The offer has a deadline of April 30, and SAIC-Volkswagen plans to provide up to RMB 3.7 billion in subsidies for car purchases, according to a poster on its website.

The campaign involves 20 SAIC-Volkswagen models, the vast majority of which are conventional internal combustion engine vehicles, that can enjoy discounts ranging from RMB 15,000 to RMB 50,000.

The Volkswagen Phideon, with an official guide price of RMB 343,000 to RMB 449,000, received an RMB 50,000 discount, while most other models received discounts of RMB 25,000 to RMB 30,000.

SAIC-Volkswagen is offering discounts of RMB 20,000 for the ID.3 pure electric vehicle and RMB 30,000 for both the ID.4 X and ID.6 X.

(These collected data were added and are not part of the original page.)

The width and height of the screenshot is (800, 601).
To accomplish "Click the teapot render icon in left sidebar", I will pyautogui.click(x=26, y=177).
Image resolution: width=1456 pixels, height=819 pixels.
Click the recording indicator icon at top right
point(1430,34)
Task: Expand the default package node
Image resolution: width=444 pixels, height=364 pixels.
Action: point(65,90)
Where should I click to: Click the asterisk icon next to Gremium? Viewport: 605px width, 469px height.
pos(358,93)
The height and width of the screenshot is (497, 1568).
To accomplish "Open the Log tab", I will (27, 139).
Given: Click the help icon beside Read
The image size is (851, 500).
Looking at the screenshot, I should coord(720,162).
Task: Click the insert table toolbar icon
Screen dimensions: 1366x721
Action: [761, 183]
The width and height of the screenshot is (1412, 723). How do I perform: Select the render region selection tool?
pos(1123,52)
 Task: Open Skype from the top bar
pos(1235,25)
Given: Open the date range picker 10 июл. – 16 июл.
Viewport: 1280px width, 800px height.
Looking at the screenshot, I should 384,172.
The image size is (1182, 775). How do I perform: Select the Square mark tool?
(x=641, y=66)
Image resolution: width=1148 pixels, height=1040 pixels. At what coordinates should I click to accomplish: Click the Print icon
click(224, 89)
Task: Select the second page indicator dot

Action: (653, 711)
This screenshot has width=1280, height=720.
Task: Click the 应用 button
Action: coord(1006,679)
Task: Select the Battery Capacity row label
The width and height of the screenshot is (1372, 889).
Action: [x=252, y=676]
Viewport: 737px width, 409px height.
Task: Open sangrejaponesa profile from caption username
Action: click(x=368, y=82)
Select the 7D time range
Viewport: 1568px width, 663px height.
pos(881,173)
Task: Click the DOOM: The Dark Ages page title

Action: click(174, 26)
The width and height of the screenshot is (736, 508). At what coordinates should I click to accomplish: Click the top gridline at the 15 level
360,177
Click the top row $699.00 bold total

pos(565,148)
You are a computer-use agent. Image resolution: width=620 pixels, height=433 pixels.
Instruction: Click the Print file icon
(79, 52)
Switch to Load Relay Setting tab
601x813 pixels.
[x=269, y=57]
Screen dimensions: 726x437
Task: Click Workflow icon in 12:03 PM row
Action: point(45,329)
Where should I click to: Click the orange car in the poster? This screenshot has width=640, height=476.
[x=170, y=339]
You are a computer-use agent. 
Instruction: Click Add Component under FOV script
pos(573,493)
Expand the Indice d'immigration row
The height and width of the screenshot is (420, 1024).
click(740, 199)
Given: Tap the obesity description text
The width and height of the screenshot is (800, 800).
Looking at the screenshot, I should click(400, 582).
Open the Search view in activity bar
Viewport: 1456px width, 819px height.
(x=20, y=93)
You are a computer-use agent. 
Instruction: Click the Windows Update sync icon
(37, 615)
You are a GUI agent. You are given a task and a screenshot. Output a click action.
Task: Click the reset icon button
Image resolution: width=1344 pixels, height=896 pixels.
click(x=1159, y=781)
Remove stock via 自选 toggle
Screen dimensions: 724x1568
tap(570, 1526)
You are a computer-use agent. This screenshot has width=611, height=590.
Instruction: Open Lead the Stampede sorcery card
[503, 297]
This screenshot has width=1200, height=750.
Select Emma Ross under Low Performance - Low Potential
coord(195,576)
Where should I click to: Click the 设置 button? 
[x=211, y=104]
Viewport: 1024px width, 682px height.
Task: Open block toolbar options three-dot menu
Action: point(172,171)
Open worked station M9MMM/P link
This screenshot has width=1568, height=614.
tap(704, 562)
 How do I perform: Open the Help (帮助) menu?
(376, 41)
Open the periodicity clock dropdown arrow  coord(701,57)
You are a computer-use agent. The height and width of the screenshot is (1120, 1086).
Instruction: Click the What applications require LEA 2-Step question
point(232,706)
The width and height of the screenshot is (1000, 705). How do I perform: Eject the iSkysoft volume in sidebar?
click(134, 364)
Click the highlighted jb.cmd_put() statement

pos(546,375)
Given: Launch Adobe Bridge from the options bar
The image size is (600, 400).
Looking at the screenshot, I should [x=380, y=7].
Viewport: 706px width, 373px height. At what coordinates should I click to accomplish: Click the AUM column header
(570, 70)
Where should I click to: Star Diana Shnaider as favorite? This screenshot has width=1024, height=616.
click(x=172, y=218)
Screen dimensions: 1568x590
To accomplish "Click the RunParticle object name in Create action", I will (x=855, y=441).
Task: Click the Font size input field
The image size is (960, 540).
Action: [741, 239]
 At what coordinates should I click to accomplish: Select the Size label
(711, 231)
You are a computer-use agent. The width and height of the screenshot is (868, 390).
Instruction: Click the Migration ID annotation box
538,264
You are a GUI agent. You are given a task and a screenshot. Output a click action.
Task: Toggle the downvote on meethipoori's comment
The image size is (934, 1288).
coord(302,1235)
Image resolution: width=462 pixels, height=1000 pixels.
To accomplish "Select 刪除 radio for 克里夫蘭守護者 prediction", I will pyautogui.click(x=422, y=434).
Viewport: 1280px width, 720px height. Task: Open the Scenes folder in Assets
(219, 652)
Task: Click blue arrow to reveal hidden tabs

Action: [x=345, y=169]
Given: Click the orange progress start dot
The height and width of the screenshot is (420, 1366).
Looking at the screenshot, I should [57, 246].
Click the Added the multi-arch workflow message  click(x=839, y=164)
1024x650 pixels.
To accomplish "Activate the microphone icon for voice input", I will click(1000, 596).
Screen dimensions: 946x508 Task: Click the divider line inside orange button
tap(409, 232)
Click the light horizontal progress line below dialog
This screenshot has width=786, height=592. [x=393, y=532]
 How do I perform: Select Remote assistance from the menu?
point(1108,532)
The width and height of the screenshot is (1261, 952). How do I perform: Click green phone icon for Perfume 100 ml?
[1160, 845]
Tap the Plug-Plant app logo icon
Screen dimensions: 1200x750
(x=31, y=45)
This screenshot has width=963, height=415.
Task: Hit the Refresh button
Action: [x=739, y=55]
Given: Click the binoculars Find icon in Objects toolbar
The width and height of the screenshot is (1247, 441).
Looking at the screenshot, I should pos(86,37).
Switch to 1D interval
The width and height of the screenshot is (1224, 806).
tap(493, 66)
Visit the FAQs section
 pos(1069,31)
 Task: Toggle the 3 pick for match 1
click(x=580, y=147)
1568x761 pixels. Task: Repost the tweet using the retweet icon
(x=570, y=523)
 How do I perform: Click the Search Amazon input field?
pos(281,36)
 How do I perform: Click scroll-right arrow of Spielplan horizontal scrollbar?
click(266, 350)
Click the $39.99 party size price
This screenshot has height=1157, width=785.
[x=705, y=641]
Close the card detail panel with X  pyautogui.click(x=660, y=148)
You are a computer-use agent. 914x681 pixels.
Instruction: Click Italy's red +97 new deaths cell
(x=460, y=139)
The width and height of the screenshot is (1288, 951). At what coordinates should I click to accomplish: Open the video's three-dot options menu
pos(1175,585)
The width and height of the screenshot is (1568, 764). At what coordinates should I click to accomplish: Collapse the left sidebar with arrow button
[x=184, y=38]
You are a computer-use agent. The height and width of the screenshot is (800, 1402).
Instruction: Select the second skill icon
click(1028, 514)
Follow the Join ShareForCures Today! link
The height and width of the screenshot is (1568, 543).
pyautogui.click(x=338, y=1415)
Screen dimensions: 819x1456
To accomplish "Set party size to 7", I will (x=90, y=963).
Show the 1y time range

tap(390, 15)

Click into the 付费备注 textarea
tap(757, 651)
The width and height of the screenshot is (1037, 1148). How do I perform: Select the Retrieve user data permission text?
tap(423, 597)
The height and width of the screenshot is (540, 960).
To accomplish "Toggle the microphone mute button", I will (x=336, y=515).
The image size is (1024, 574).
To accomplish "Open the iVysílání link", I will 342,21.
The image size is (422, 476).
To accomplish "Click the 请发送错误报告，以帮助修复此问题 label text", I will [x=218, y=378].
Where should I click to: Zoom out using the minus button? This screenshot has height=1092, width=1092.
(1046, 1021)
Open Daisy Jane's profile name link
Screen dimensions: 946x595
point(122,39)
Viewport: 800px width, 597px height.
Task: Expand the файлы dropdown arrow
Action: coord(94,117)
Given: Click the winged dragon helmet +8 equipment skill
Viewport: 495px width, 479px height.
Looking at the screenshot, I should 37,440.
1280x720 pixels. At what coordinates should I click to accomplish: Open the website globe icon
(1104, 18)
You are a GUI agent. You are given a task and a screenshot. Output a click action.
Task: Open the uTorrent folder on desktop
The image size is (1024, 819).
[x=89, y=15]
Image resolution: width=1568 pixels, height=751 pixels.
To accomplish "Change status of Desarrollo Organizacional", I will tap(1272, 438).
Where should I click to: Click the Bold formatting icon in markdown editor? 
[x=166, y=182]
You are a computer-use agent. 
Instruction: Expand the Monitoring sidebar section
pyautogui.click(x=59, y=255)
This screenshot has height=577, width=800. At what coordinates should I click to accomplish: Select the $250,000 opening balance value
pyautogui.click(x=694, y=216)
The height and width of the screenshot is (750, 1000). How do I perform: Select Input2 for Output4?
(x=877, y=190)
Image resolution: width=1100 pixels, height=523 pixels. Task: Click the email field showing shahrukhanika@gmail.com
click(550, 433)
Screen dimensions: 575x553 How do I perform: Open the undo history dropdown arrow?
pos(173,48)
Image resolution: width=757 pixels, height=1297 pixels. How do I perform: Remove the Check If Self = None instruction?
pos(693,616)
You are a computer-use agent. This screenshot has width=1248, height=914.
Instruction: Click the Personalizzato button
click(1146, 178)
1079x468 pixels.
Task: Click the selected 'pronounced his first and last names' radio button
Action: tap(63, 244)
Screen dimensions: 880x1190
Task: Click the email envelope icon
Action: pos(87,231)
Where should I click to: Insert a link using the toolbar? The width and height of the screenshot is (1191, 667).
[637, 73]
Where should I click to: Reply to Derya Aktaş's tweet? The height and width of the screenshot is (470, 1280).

In addition to the cash discounts, SAIC-Volkswagen is also offering trade-in benefits of up to RMB 12,000, as well as a zero-interest entitlement for 2-to-5-year loans.

One of the reasons SAIC-Volkswagen chose to cut prices is that the company is responding positively to China's policies as well as the consumer environment, sources at the automaker were quoted as saying in a report by Beijing News today.

On the other hand, SAIC-Volkswagen was able to get closer to consumers after the marketing changes and respond more quickly to consumer feedback, the source said.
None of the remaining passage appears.